Stored entries:
[BEGIN]
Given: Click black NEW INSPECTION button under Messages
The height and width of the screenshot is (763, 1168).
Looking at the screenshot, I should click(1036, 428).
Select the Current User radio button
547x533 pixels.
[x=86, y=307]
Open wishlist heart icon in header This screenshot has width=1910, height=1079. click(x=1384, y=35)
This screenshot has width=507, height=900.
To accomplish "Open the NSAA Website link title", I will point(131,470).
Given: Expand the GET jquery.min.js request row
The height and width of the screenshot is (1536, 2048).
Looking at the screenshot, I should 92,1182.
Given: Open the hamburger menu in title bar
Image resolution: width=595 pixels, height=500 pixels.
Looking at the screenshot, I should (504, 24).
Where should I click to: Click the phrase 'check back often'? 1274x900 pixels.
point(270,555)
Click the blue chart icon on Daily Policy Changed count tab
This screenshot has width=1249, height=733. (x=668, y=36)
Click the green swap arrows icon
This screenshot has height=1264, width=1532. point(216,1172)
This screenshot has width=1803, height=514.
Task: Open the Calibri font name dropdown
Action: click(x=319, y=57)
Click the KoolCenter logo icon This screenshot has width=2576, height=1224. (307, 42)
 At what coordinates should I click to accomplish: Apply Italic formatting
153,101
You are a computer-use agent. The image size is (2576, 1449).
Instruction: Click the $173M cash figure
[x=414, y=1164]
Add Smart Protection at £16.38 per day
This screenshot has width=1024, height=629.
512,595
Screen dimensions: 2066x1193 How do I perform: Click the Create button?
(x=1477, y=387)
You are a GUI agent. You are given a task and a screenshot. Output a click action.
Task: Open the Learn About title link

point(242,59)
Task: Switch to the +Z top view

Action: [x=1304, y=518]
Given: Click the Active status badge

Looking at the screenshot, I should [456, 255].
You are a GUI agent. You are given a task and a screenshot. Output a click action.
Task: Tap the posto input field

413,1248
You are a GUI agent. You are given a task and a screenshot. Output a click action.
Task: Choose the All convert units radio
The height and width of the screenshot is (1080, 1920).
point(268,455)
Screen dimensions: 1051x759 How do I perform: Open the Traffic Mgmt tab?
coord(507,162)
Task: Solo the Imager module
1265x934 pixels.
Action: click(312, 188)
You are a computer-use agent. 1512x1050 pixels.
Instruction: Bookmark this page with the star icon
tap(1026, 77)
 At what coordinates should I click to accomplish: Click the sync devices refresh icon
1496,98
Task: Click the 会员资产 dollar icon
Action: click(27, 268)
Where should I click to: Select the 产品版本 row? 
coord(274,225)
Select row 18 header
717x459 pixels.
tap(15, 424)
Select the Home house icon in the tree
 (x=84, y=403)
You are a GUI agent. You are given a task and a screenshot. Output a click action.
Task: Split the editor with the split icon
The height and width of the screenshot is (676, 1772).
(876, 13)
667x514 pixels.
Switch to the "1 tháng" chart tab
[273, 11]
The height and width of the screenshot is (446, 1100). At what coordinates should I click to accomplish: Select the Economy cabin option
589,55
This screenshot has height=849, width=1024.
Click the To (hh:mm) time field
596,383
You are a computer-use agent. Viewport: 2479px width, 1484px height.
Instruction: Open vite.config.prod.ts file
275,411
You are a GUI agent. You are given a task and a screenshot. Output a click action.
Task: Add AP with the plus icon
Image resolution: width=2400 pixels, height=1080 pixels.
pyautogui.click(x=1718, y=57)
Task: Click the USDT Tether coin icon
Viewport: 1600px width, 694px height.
[END]
To be done:
Copy the records above exactly as they appear, from the line with "Given: Expand the" up to and including the line with "coord(507,162)".

Full output:
Given: Expand the GET jquery.min.js request row
The height and width of the screenshot is (1536, 2048).
Looking at the screenshot, I should 92,1182.
Given: Open the hamburger menu in title bar
Image resolution: width=595 pixels, height=500 pixels.
Looking at the screenshot, I should (504, 24).
Where should I click to: Click the phrase 'check back often'? 1274x900 pixels.
point(270,555)
Click the blue chart icon on Daily Policy Changed count tab
This screenshot has width=1249, height=733. (x=668, y=36)
Click the green swap arrows icon
This screenshot has height=1264, width=1532. point(216,1172)
This screenshot has width=1803, height=514.
Task: Open the Calibri font name dropdown
Action: click(x=319, y=57)
Click the KoolCenter logo icon This screenshot has width=2576, height=1224. (307, 42)
 At what coordinates should I click to accomplish: Apply Italic formatting
153,101
You are a computer-use agent. The image size is (2576, 1449).
Instruction: Click the $173M cash figure
[x=414, y=1164]
Add Smart Protection at £16.38 per day
This screenshot has width=1024, height=629.
512,595
Screen dimensions: 2066x1193 How do I perform: Click the Create button?
(x=1477, y=387)
You are a GUI agent. You are given a task and a screenshot. Output a click action.
Task: Open the Learn About title link

point(242,59)
Task: Switch to the +Z top view

Action: [x=1304, y=518]
Given: Click the Active status badge

Looking at the screenshot, I should [456, 255].
You are a GUI agent. You are given a task and a screenshot. Output a click action.
Task: Tap the posto input field

413,1248
You are a GUI agent. You are given a task and a screenshot. Output a click action.
Task: Choose the All convert units radio
The height and width of the screenshot is (1080, 1920).
point(268,455)
Screen dimensions: 1051x759 How do I perform: Open the Traffic Mgmt tab?
coord(507,162)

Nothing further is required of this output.